If you’ve been nudged awake by a bedmate and told that you’re snoring—loudly—more times than you care to admit, it might not be just your relationship that’s at risk. Frequent, loud snoring, coupled with daytime drowsiness, could indicate obstructive sleep apnea, a disorder in which your breathing stops repeatedly for 10 seconds or longer. The lapses in oxygen and the resulting interruptions to sleep in turn increase the risk of health conditions including high blood pressure and heart disease.
“Snoring and sleep apnea aren’t just cosmetic issues,” says Todd Swick, M.D., an assistant clinical professor of neurology at the University of Texas School of Medicine in Houston and medical director of Apnix Sleep Diagnostics, a sleep-medicine lab. “Sleep apnea can lead to significant health problems, and in many cases, significant morbidity and mortality.”
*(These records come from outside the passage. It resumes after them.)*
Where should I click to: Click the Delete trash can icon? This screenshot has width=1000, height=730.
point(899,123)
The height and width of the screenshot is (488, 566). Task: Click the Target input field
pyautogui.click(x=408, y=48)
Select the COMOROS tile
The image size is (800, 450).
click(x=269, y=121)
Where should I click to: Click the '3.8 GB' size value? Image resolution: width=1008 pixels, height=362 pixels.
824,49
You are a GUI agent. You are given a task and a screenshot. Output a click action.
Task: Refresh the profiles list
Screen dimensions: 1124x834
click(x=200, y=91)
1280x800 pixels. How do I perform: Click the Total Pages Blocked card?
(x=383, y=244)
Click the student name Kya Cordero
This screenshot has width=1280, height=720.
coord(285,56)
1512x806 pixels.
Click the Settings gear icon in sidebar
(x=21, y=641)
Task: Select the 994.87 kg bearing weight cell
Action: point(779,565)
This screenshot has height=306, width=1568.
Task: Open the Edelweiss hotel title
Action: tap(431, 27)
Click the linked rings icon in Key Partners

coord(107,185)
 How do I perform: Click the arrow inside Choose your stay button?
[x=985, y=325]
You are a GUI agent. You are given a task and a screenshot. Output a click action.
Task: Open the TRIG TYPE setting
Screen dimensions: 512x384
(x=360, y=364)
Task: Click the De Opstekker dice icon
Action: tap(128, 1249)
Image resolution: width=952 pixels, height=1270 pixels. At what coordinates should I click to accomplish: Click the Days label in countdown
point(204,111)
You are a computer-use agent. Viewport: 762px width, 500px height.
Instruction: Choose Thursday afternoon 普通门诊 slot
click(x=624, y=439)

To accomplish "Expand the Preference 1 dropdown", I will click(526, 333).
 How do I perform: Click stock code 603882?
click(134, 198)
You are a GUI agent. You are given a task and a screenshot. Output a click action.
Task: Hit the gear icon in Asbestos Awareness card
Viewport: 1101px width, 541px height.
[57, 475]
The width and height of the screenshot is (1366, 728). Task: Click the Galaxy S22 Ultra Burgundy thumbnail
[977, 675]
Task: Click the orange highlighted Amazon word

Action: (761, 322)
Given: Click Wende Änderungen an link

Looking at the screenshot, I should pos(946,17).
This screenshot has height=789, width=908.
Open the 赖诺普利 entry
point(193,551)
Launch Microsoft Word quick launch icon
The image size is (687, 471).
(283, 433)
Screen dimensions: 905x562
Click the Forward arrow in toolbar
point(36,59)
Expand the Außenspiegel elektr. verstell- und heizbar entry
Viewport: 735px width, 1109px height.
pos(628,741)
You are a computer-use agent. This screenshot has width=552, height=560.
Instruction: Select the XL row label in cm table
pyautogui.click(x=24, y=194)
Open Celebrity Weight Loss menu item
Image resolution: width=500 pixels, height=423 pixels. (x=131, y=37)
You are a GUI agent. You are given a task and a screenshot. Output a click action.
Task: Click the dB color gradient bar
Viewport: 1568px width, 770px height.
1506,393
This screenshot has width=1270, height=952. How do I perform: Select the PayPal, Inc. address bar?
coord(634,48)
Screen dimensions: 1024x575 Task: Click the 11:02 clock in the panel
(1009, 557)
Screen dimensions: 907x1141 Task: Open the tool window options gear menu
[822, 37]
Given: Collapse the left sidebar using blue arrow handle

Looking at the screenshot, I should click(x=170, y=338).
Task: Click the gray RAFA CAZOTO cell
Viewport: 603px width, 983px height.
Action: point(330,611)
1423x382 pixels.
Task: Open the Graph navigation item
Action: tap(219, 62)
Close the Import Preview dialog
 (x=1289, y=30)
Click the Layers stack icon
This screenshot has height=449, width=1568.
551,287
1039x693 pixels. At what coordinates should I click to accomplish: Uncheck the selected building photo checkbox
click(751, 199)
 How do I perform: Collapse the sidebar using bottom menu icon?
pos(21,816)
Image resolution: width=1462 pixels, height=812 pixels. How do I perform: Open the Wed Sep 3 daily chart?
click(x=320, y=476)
Roughly one in six respondents to our survey told us that they had received a diagnosis of sleep apnea from a doctor. Of them, 75 percent reported that they currently use a CPAP (continuous positive airway pressure) machine, which gently blows air into the throat to keep the airway open during sleep. It’s the most common treatment for apnea.
But our survey also uncovered a group of about 2,400 people, or 9 percent of the respondents, who might suffer from sleep apnea based on their responses but haven’t received a diagnosis. Fewer than a quarter of them had seen a doctor about their snoring and ongoing tiredness.
Anyone can have sleep apnea, but it’s most common among people who are obese, male, and middle-aged or older. In addition to loud snoring and daytime tiredness, symptoms include morning headaches, mood swings, and difficulty concentrating. If you don’t have a bedmate and aren’t sure whether you snore, you could try using a voice-activated pocket recorder for a couple of nights.
If you suspect you have apnea, first try self-help measures, including losing weight, sleeping on your side (not your back), and avoiding alcohol and sedating medication. If you still have symptoms, make an appointment with your primary-care doctor and keep a daily log, including how many hours you sleep each night, how you feel when you wake up and throughout the day, and whether you took medication or consumed alcohol or caffeine. Also track whether you exercised and at what times.
Your doctor might recommend a diagnostic sleep test, which can take place at a lab or even at home using a portable device. If you receive a diagnosis of apnea, CPAP is the standard for treatment, but it can require some adaptation. Swick, who has apnea himself, suggests wearing the mask for about 30 minutes before bed to adjust to how it feels and practice breathing through your nose.
“It took me about six weeks to get used to it,” Swick says. “Now I can’t sleep without it, and most of my patients feel the same way.”